Modern family

Loveless

Loveless ends tonight, April 19. Pageant Theatre. Rated R.

In its most emotionally engaging terms, Loveless is a missing-child story and a chilling picture of a young couple’s marriage gone horribly sour. In larger and broader terms, this austere and haunting Russian film is a sidelong and darkly nuanced portrait of contemporary social life, in a place where assorted semblances of middle-class prosperity prove, more often than not, stifling.

The collapsed marriage and the missing child provide the central storyline, but esteemed writer-director Andrey Zvyagintsev tells those stories in an unhurried and moderately fragmented fashion that wanders among several characters and situations, without privileging any one individual point of view. The kid who will go missing is the first character we encounter and the last one we are asked to reflect upon at film’s end. But the boy’s parents and the people and places to which they are variously attached get the lion’s share of attention overall.

We see enough of the preteen boy to know he’s a solitary soul, roundly neglected by his unhappy parents, but capable of his own sort of dreamy wandering and defiance. Plus, he shows a certain self-sufficiency that perhaps comes of having been frequently left to his own devices.

The parents, Boris (Aleksey Rozin) and Zhenya (Maryana Spivak), are on the verge of divorce when we first meet them, and both are soon immersed in romantic relationships with others—Boris with anxious Masha (Marina Vasilyeva), who has children of her own, and Zhenya with Anton (Andris Keiss), an older man who is single and has an adult daughter.

There are small dramas and episodes of pathos emerging from these post-divorce relationships, all of which get further complicated once the missing-child incident settles in, midway into the film. And other characters of note—Zhenya’s harridan mother, a no-nonsense investigator, a sadly buffoonish colleague at the office where Boris works—amplify the ills and disappointments that seem pervasive among them all.

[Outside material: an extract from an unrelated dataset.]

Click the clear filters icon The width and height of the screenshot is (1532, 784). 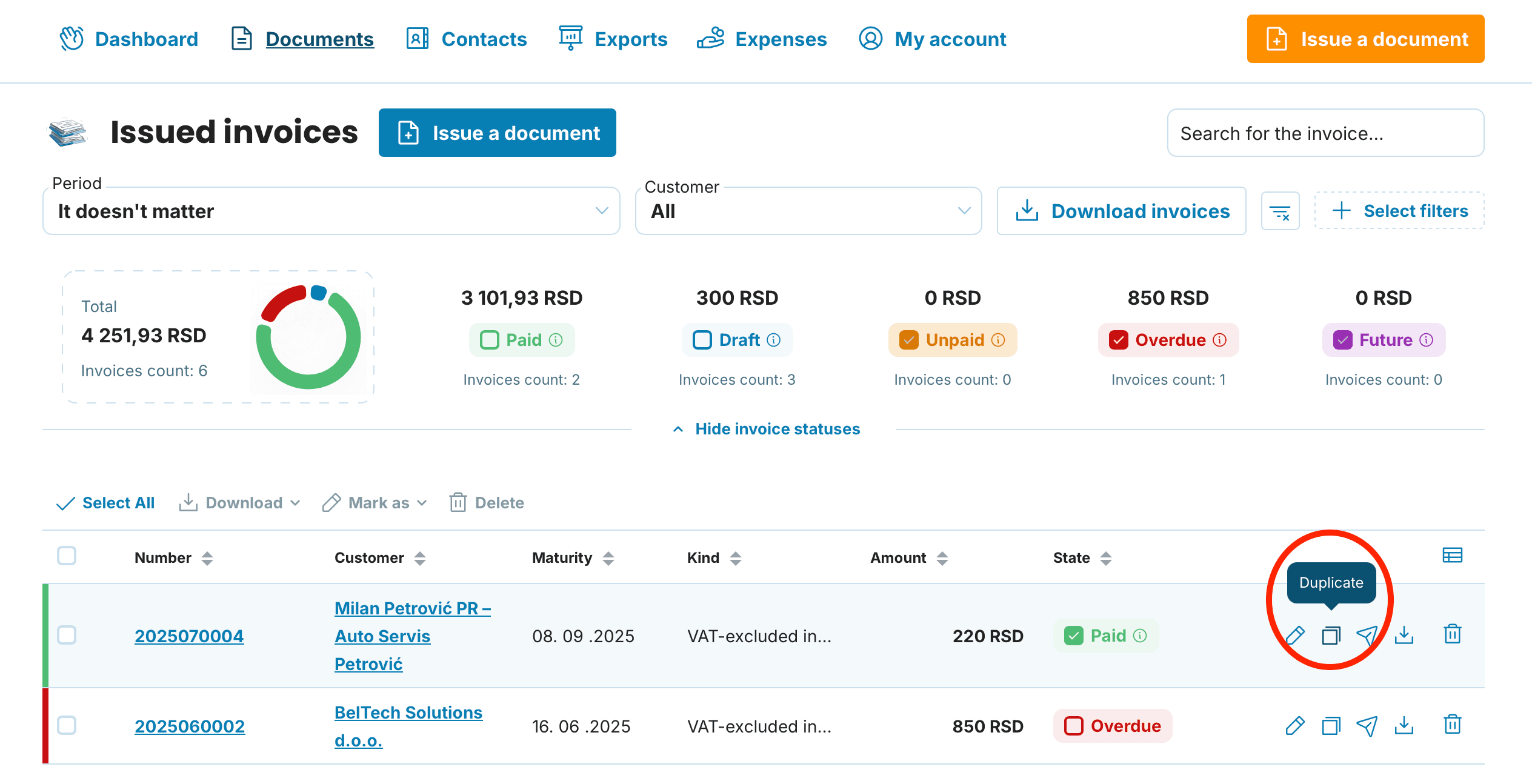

The setting is contemporary Russia, but much of what happens in this story might well have occurred in almost any urban area of the industrialized world. Loveless’ characters seem to live with their social media devices as much as they do with each other, and the film’s signature image just might be its extraordinary widescreen shot of office workers lined up like mannequins inside an elevator large enough to serve equally well in a warehouse or freight depot.